Dentre os estados mentais mencionados, dedico-me aqui a explorar o Shoshin. É importante distingui-lo do nome do Rei de Okinawa, Shō Shin (尚真), que governou Ryukyu entre 1477 e 1526. Apesar da fonética similar, os significados são distintos.
A expressão Shoshin (初心) possui uma rica etimologia. É formada por dois caracteres kanji: Sho (初), que significa “primeiro”, “início”, “começo” ou “original”; e Shin (心), que significa “coração”, “mente” ou “espírito”. A tradução literal de Shoshin seria “mente original” ou “coração do início”, expressando a ideia de uma mente livre de preconceitos, aberta a novas experiências, semelhante à mente de uma criança que descobre o mundo pela primeira vez. O kanji “shin” (心) também pode ser traduzido como “essência” ou “núcleo”, o que nos permite interpretar Shoshin como “essência original” ou “mente essencial”. Essa interpretação evoca a importância de nos conectarmos com nossa natureza primordial, livre de condicionamentos e expectativas.
Shoshin impulsiona a:
Esse estado mental está intrinsecamente ligado à consciência da morte, mas não de forma mórbida. A morte serve como um farol que ilumina nossos valores, relativizando tudo aquilo que nos afasta da verdade essencial: a impermanência e a efemeridade da vida.
Os sentimentos que o medo da morte – mesmo inconsciente – gera, como a busca por poder, o hedonismo, a dissimulação, o egoísmo, a hipocrisia, a inveja, o menosprezo, a arrogância e a empáfia, são combatidos pela mente de principiante.
Shoshin é o antídoto para essas imperfeições. Permite-nos reconhecer nossas falhas e compreender a essência dos outros sem julgamentos, aprendendo com cada interação.
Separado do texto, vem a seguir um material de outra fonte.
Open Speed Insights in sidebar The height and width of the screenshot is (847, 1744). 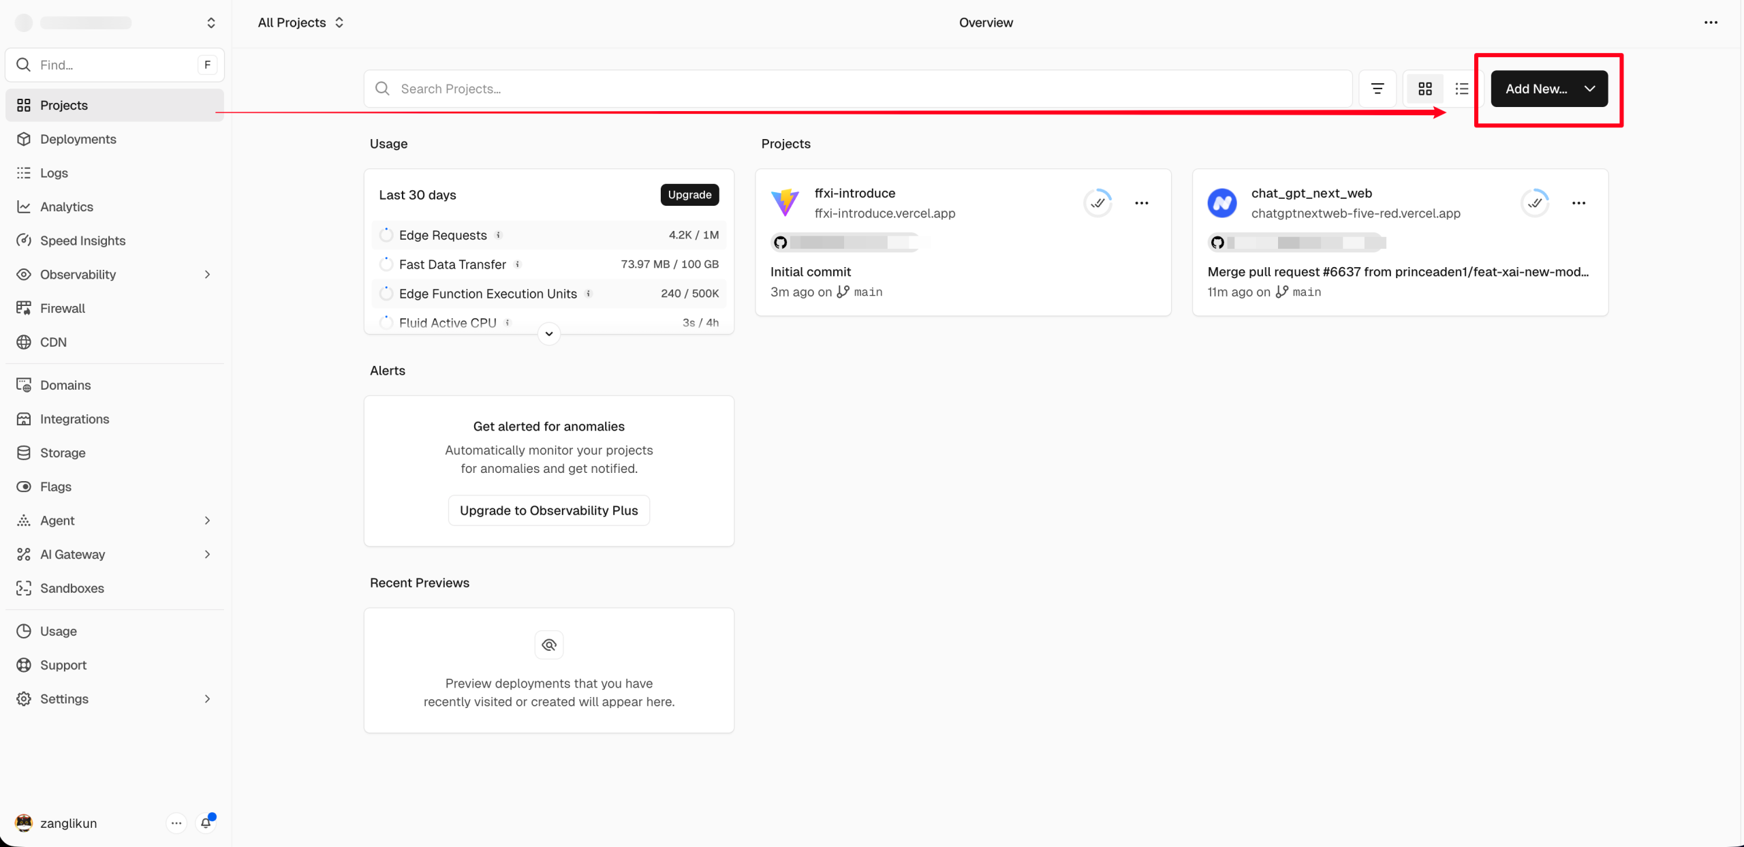click(x=82, y=241)
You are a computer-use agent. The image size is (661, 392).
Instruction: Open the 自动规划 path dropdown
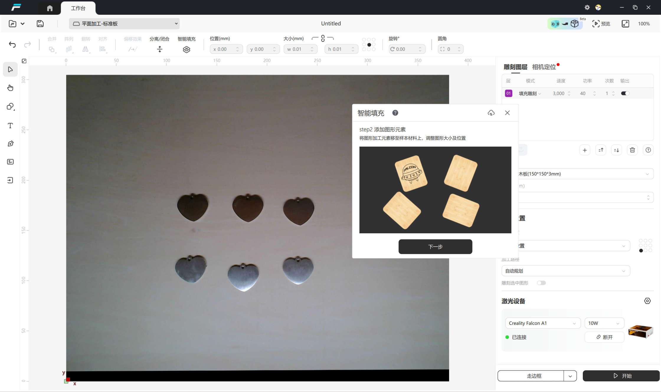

O mundo e seus habitantes representam a infinitude para a mente humana. A compreensão total é inalcançável, mas a busca pelo conhecimento deve ser incessante. Somente uma mente livre de preconceitos – a mente do principiante – mantém acesa a chama do aprendizado contínuo.
Shoshin, em sua fluidez, permite que o aprendizado se estenda até o último instante da vida, quando aprendemos a morrer, o derradeiro ensinamento.
A prática do Budô contribui significativamente para esse processo. No Budô, todos se igualam em um caminho que nos coloca em contato com o que há de mais primitivo em nós, aproximando-nos da natureza e expondo-nos ao aprendizado constante, ao cansaço, à insegurança, ao medo e a todas as experiências que a vida oferece.
A mente livre de impurezas precisa ser cultivada diariamente. Somos iguais em nossa desigualdade, e o Shoshin nos permite reconhecer isso. Ele mantém abertos “os olhos da mente”, que se fecham quando somos dominados por sentimentos negativos.
No Budô, o praticante confronta continuamente sua própria ignorância, e a mente de principiante é sua aliada nessa jornada. Para o professor, o desafio é ainda maior: aprender com os erros de seus alunos, reconhecendo que cada um deles oferece valiosas lições. Para isso, o mestre precisa retornar constantemente ao princípio, à mente do principiante.